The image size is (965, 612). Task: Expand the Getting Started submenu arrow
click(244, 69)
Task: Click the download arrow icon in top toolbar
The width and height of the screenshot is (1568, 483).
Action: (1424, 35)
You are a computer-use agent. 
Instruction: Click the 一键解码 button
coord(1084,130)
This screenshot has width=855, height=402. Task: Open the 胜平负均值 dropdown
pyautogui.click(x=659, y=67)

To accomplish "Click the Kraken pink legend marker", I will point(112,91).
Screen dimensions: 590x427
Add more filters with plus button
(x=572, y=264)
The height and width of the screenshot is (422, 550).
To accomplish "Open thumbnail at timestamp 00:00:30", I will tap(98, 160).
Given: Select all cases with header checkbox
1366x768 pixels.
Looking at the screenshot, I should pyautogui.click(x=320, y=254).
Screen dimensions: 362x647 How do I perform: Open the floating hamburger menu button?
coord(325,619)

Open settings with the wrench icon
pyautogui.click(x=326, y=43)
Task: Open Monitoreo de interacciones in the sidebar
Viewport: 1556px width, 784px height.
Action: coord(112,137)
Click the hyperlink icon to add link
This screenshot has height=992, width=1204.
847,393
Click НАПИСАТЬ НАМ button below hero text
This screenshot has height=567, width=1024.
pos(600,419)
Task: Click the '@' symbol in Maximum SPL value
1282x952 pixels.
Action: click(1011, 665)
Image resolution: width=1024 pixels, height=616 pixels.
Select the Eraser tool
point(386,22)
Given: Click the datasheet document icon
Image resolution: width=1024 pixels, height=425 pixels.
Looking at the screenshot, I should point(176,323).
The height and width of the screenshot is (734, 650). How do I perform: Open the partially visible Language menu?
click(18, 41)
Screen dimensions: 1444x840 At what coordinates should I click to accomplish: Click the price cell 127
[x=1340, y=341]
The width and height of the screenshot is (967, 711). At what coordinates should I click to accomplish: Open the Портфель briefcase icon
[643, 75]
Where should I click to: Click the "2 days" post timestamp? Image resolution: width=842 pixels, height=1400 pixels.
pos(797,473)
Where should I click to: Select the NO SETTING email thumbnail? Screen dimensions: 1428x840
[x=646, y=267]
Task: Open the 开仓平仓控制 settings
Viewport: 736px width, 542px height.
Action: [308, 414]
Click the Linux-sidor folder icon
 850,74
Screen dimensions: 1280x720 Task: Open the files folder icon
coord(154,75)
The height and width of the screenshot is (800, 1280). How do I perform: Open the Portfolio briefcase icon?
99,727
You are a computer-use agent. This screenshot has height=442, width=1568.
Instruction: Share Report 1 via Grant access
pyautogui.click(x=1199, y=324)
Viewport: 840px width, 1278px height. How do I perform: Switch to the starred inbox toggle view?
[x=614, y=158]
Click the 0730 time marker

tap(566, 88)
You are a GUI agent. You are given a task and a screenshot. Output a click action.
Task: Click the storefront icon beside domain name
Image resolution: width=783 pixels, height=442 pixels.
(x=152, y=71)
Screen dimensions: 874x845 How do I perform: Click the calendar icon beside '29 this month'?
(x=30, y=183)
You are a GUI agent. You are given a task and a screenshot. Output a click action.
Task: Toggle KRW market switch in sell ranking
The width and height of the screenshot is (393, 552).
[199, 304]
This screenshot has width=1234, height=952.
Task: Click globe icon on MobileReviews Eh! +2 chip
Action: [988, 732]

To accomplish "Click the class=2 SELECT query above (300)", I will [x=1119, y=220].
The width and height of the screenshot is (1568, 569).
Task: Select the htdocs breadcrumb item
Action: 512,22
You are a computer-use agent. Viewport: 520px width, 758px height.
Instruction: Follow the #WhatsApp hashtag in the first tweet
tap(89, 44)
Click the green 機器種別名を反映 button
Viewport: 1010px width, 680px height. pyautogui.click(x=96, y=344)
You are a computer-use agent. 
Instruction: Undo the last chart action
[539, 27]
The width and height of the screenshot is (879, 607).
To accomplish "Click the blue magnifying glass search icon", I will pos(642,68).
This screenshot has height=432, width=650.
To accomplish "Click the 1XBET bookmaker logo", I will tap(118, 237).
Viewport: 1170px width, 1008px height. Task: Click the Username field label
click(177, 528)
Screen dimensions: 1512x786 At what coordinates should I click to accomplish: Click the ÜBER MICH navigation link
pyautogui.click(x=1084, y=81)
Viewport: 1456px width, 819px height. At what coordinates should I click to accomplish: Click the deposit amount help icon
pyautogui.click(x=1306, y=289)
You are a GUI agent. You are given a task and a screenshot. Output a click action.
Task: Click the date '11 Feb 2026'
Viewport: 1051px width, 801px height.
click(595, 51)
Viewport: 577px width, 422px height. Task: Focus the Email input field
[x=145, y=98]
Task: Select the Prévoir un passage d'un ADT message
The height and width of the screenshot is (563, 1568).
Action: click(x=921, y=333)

**Exercise aim**: Output the full listing again with nothing altered.

**Result for this exercise**:
The image size is (965, 612). Task: Expand the Getting Started submenu arrow
click(244, 69)
Task: Click the download arrow icon in top toolbar
The width and height of the screenshot is (1568, 483).
Action: (1424, 35)
You are a computer-use agent. 
Instruction: Click the 一键解码 button
coord(1084,130)
This screenshot has width=855, height=402. Task: Open the 胜平负均值 dropdown
pyautogui.click(x=659, y=67)

To accomplish "Click the Kraken pink legend marker", I will point(112,91).
Screen dimensions: 590x427
Add more filters with plus button
(x=572, y=264)
The height and width of the screenshot is (422, 550).
To accomplish "Open thumbnail at timestamp 00:00:30", I will tap(98, 160).
Given: Select all cases with header checkbox
1366x768 pixels.
Looking at the screenshot, I should pyautogui.click(x=320, y=254).
Screen dimensions: 362x647 How do I perform: Open the floating hamburger menu button?
coord(325,619)

Open settings with the wrench icon
pyautogui.click(x=326, y=43)
Task: Open Monitoreo de interacciones in the sidebar
Viewport: 1556px width, 784px height.
Action: coord(112,137)
Click the hyperlink icon to add link
This screenshot has height=992, width=1204.
847,393
Click НАПИСАТЬ НАМ button below hero text
This screenshot has height=567, width=1024.
pos(600,419)
Task: Click the '@' symbol in Maximum SPL value
1282x952 pixels.
Action: click(1011, 665)
Image resolution: width=1024 pixels, height=616 pixels.
Select the Eraser tool
point(386,22)
Given: Click the datasheet document icon
Image resolution: width=1024 pixels, height=425 pixels.
Looking at the screenshot, I should point(176,323).
The height and width of the screenshot is (734, 650). How do I perform: Open the partially visible Language menu?
click(18, 41)
Screen dimensions: 1444x840 At what coordinates should I click to accomplish: Click the price cell 127
[x=1340, y=341]
The width and height of the screenshot is (967, 711). At what coordinates should I click to accomplish: Open the Портфель briefcase icon
[643, 75]
Where should I click to: Click the "2 days" post timestamp? Image resolution: width=842 pixels, height=1400 pixels.
pos(797,473)
Where should I click to: Select the NO SETTING email thumbnail? Screen dimensions: 1428x840
[x=646, y=267]
Task: Open the 开仓平仓控制 settings
Viewport: 736px width, 542px height.
Action: [308, 414]
Click the Linux-sidor folder icon
 850,74
Screen dimensions: 1280x720 Task: Open the files folder icon
coord(154,75)
The height and width of the screenshot is (800, 1280). How do I perform: Open the Portfolio briefcase icon?
99,727
You are a computer-use agent. This screenshot has height=442, width=1568.
Instruction: Share Report 1 via Grant access
pyautogui.click(x=1199, y=324)
Viewport: 840px width, 1278px height. How do I perform: Switch to the starred inbox toggle view?
[x=614, y=158]
Click the 0730 time marker

tap(566, 88)
You are a GUI agent. You are given a task and a screenshot. Output a click action.
Task: Click the storefront icon beside domain name
Image resolution: width=783 pixels, height=442 pixels.
(x=152, y=71)
Screen dimensions: 874x845 How do I perform: Click the calendar icon beside '29 this month'?
(x=30, y=183)
You are a GUI agent. You are given a task and a screenshot. Output a click action.
Task: Toggle KRW market switch in sell ranking
The width and height of the screenshot is (393, 552).
[199, 304]
This screenshot has width=1234, height=952.
Task: Click globe icon on MobileReviews Eh! +2 chip
Action: [988, 732]

To accomplish "Click the class=2 SELECT query above (300)", I will [x=1119, y=220].
The width and height of the screenshot is (1568, 569).
Task: Select the htdocs breadcrumb item
Action: 512,22
You are a computer-use agent. Viewport: 520px width, 758px height.
Instruction: Follow the #WhatsApp hashtag in the first tweet
tap(89, 44)
Click the green 機器種別名を反映 button
Viewport: 1010px width, 680px height. pyautogui.click(x=96, y=344)
You are a computer-use agent. 
Instruction: Undo the last chart action
[539, 27]
The width and height of the screenshot is (879, 607).
To accomplish "Click the blue magnifying glass search icon", I will pos(642,68).
This screenshot has height=432, width=650.
To accomplish "Click the 1XBET bookmaker logo", I will tap(118, 237).
Viewport: 1170px width, 1008px height. Task: Click the Username field label
click(177, 528)
Screen dimensions: 1512x786 At what coordinates should I click to accomplish: Click the ÜBER MICH navigation link
pyautogui.click(x=1084, y=81)
Viewport: 1456px width, 819px height. At what coordinates should I click to accomplish: Click the deposit amount help icon
pyautogui.click(x=1306, y=289)
You are a GUI agent. You are given a task and a screenshot. Output a click action.
Task: Click the date '11 Feb 2026'
Viewport: 1051px width, 801px height.
click(595, 51)
Viewport: 577px width, 422px height. Task: Focus the Email input field
[x=145, y=98]
Task: Select the Prévoir un passage d'un ADT message
The height and width of the screenshot is (563, 1568).
Action: click(x=921, y=333)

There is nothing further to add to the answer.